Alfred laughed lightly. “Now, now, Mr. Holmes!”

Donahue took three hard steps and jammed his own gun so hard against Alfred’s chest that Alfred exploded, “Ugh!” and almost fell down.

Donahue clipped, “You’re not funny at all, bozo!”

Alfred got his breath back, laughed in confusion, shoved back his hair and said, “My, you’re like a regular New York cop.”

Donahue struck Alfred on the head and Alfred fell down on the floor, sat with his head in his hands and rocked back and forth groaning.

Donahue said, “I don’t like wisenheimers.”

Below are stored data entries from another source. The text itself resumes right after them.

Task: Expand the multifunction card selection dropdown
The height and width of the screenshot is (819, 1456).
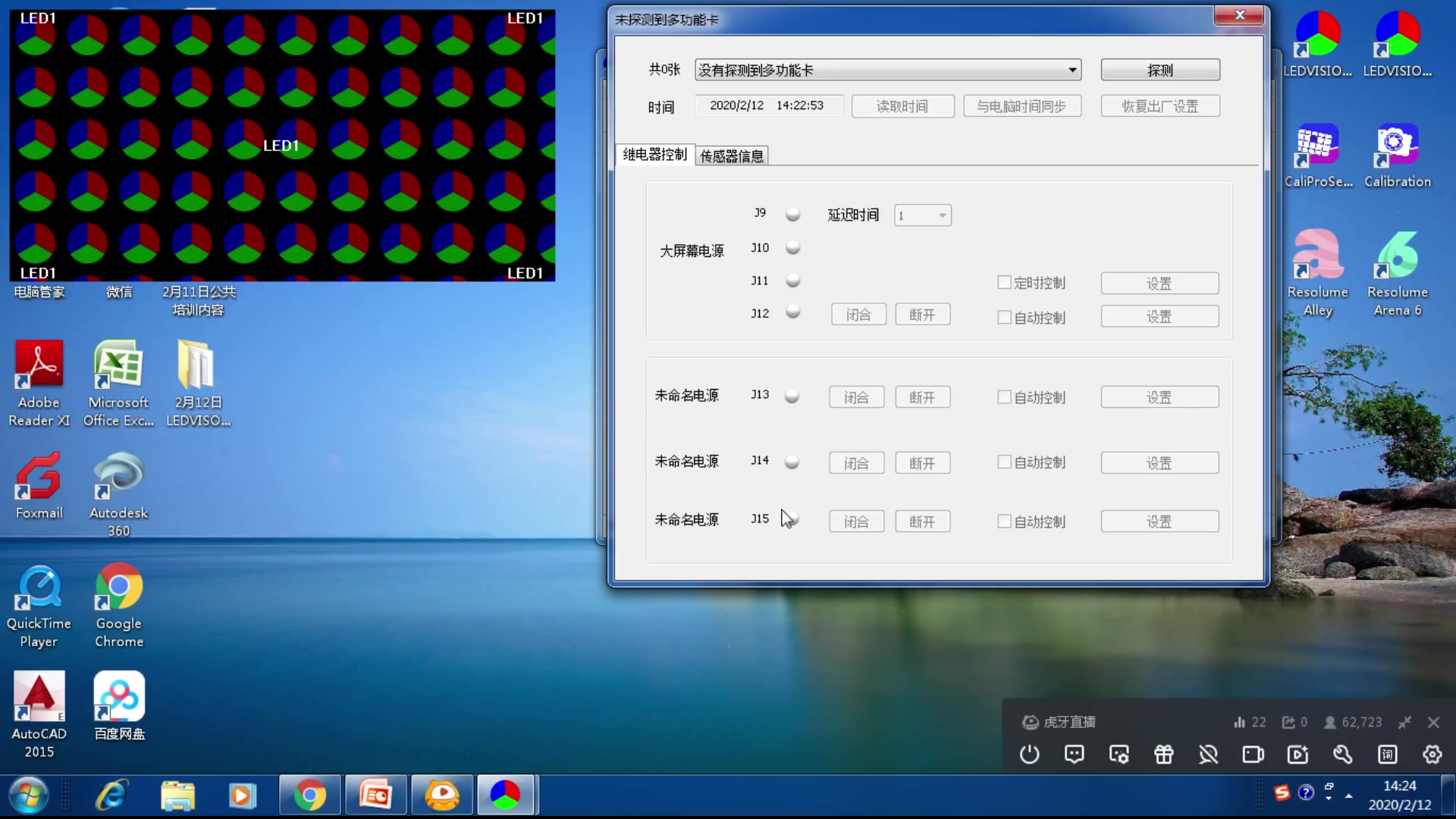Action: tap(1072, 70)
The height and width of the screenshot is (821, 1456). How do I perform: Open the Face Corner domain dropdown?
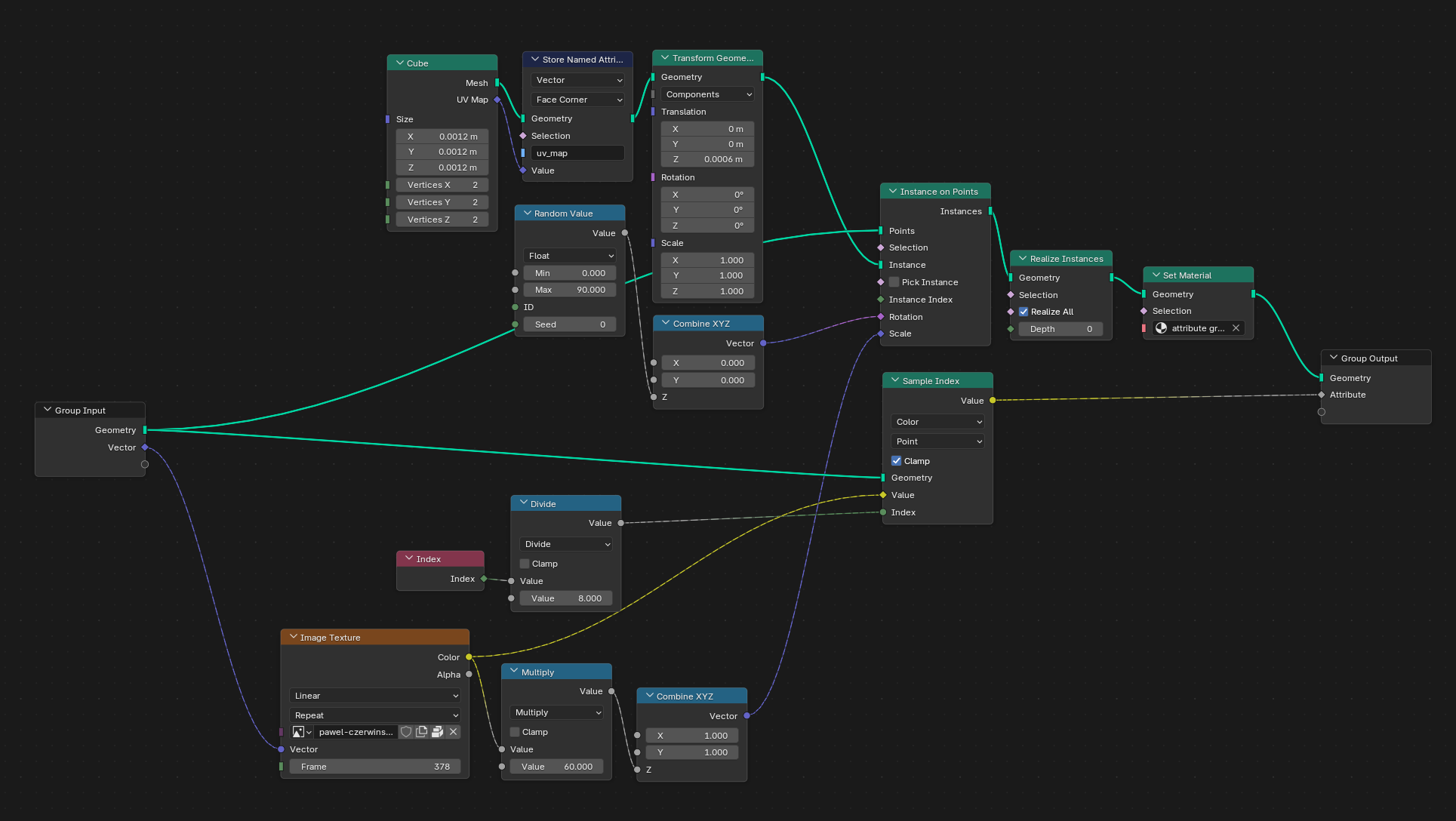tap(578, 100)
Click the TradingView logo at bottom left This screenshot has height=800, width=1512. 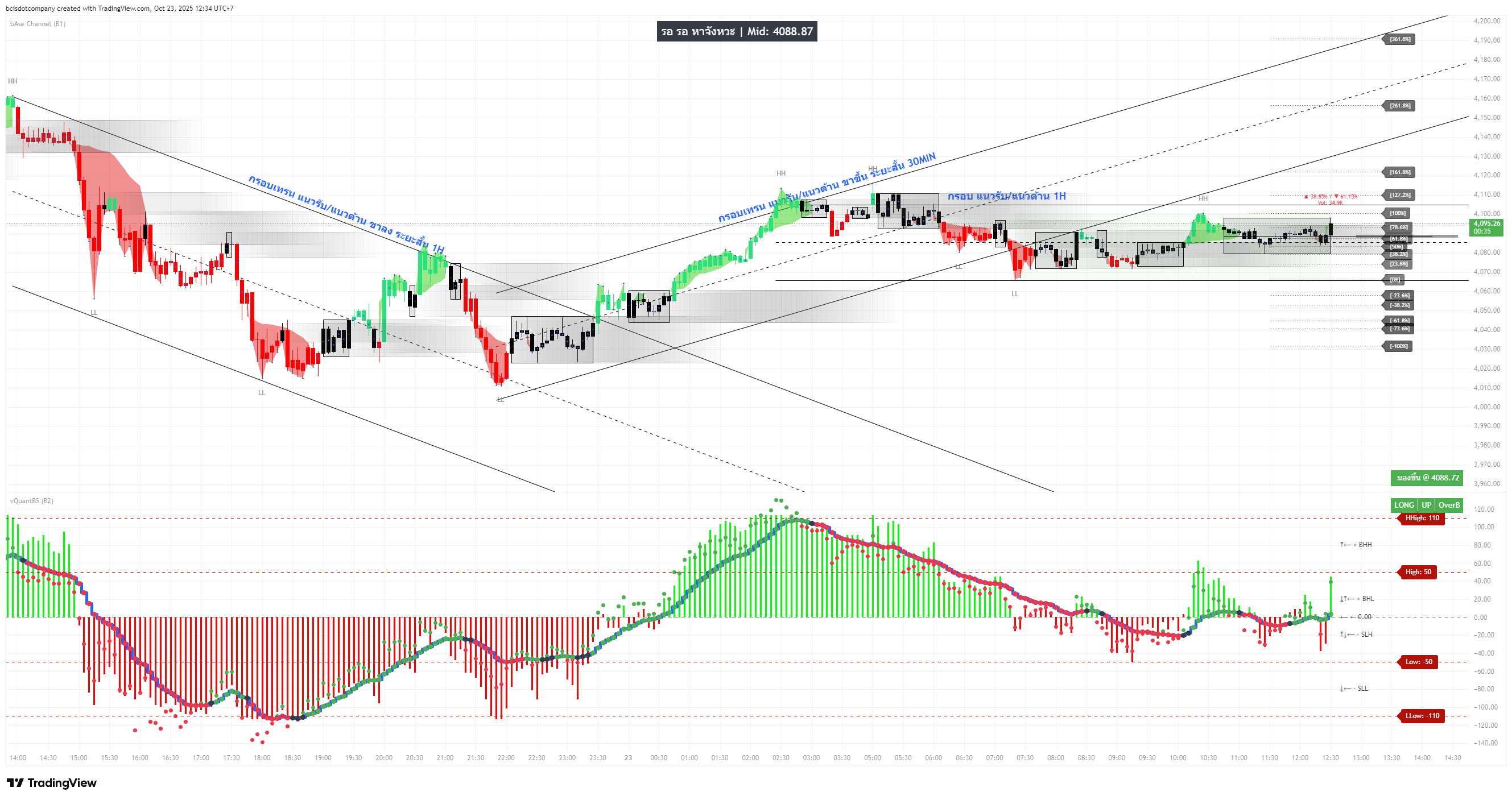click(x=52, y=783)

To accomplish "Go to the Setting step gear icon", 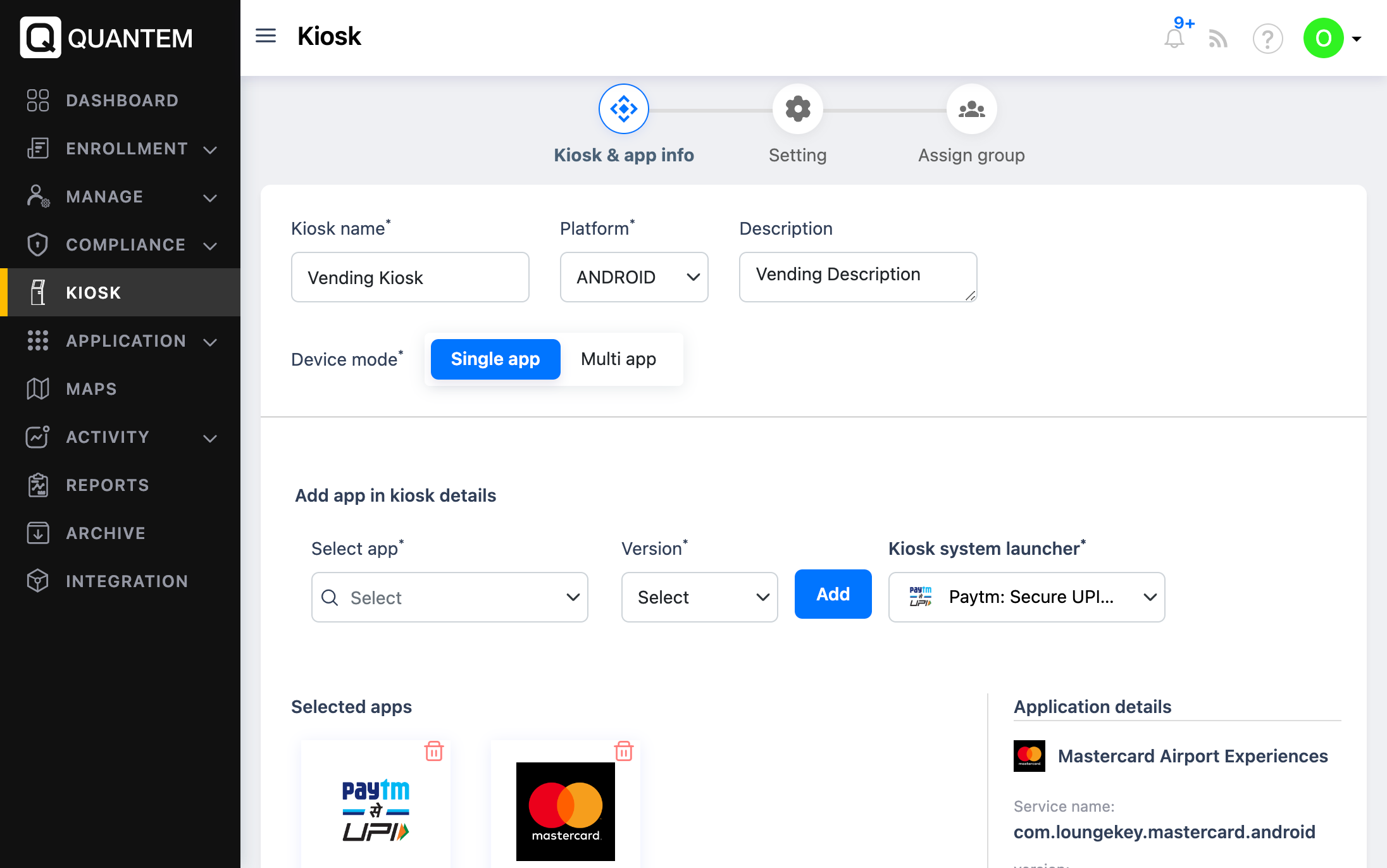I will point(797,109).
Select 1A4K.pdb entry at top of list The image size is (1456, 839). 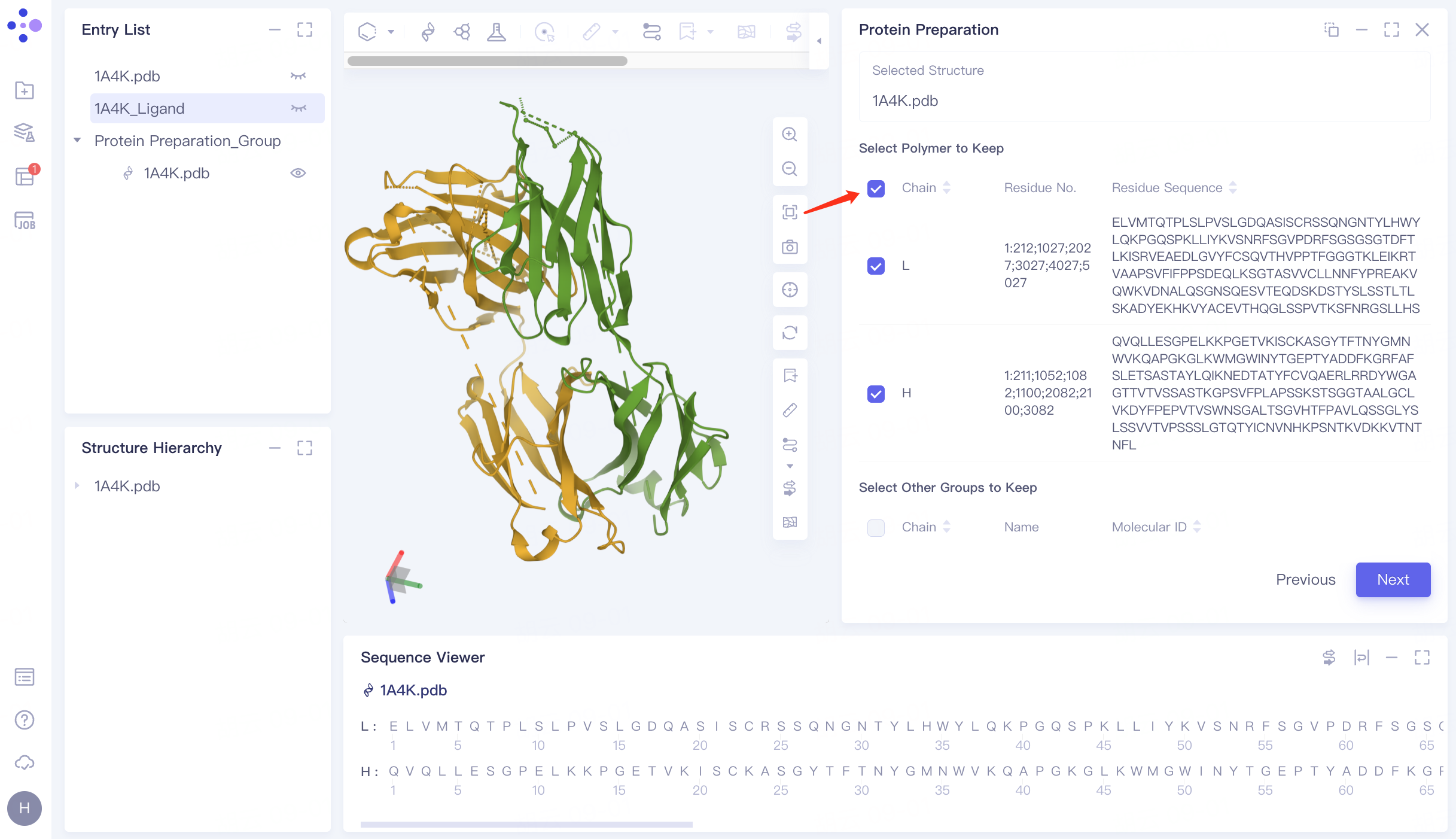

He got down on one knee. He put Alfred’s gun in his pocket and used the hand that had held the gun to pull Alfred’s hands from his face. Alfred’s eyes were wet and he looked peeved.

“You don’t have to be so rough,” he said.

“You don’t have to make those musical comedy wise-cracks…. Listen to me, brother. You’re in a tough spot. Crosby was carved, and you were in his apartment when I got there. Crosby was murdered because he had some-thing that you guys wanted. You’re a red-hot—so is the jane… but you’re hotter than she is because she came there after the murder. She came in while I was there. We notified Crosby’s uncle that his nephew had got a dose, and the old boy’s coming into town like a bat out of hell—and he told us to carry on with the investigation. I’m carrying on—and you’re going to talk before I walk you into a pinch.”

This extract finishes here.